§ What the exercise asks:
Please copy, with no word changed, only the run of lines that opens with the line containing "How do I perform: Sort" and closes with the last line below.

§ Given information:
• • • • •

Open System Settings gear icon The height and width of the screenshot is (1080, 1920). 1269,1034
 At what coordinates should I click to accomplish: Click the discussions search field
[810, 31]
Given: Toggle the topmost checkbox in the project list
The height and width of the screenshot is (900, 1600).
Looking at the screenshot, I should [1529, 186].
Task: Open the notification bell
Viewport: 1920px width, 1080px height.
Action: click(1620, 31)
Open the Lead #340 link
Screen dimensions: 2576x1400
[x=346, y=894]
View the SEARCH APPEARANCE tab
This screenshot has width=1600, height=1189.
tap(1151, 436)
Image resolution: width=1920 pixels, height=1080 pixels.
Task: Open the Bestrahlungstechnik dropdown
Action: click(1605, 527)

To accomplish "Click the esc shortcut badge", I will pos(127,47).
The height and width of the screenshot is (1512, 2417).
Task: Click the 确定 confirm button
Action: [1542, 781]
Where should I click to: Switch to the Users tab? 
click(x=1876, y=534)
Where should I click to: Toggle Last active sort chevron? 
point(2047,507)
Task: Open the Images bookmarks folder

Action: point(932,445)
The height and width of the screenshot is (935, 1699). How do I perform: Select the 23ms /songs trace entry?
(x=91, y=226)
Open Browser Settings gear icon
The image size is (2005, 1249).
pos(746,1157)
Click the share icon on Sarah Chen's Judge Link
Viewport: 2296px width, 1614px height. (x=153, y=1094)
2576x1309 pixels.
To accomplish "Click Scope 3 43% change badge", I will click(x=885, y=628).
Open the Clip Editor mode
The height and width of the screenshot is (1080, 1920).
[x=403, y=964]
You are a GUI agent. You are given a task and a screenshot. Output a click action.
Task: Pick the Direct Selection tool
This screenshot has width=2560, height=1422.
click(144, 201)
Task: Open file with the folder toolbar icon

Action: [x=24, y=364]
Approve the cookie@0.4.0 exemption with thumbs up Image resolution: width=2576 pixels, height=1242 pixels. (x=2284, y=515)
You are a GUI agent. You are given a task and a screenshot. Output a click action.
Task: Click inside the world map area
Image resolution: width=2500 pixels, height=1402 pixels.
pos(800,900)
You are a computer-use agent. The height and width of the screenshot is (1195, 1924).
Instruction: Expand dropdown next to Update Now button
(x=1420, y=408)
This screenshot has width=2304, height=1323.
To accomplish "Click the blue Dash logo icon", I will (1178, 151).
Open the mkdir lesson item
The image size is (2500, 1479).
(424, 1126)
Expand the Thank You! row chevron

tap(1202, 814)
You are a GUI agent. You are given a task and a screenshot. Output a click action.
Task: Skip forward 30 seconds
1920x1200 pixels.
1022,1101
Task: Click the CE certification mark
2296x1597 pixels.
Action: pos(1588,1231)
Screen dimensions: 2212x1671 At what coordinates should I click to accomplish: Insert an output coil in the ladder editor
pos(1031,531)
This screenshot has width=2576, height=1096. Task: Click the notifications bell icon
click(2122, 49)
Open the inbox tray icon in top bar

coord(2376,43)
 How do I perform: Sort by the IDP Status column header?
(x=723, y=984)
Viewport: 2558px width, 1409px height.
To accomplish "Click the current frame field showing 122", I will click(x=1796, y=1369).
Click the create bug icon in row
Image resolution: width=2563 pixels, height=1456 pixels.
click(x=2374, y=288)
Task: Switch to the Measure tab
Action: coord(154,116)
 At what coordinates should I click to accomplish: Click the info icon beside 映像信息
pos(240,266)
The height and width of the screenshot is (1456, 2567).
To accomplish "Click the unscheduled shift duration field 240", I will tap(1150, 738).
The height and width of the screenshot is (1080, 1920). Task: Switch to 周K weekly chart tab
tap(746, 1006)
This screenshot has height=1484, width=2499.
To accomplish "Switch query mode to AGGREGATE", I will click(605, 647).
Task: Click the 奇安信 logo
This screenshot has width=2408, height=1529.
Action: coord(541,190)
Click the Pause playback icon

• • • • •

§ Written answer:
 How do I perform: Sort by the IDP Status column header?
(x=723, y=984)
Viewport: 2558px width, 1409px height.
To accomplish "Click the current frame field showing 122", I will click(x=1796, y=1369).
Click the create bug icon in row
Image resolution: width=2563 pixels, height=1456 pixels.
click(x=2374, y=288)
Task: Switch to the Measure tab
Action: coord(154,116)
 At what coordinates should I click to accomplish: Click the info icon beside 映像信息
pos(240,266)
The height and width of the screenshot is (1456, 2567).
To accomplish "Click the unscheduled shift duration field 240", I will tap(1150, 738).
The height and width of the screenshot is (1080, 1920). Task: Switch to 周K weekly chart tab
tap(746, 1006)
This screenshot has height=1484, width=2499.
To accomplish "Switch query mode to AGGREGATE", I will click(605, 647).
Task: Click the 奇安信 logo
This screenshot has width=2408, height=1529.
Action: coord(541,190)
Click the Pause playback icon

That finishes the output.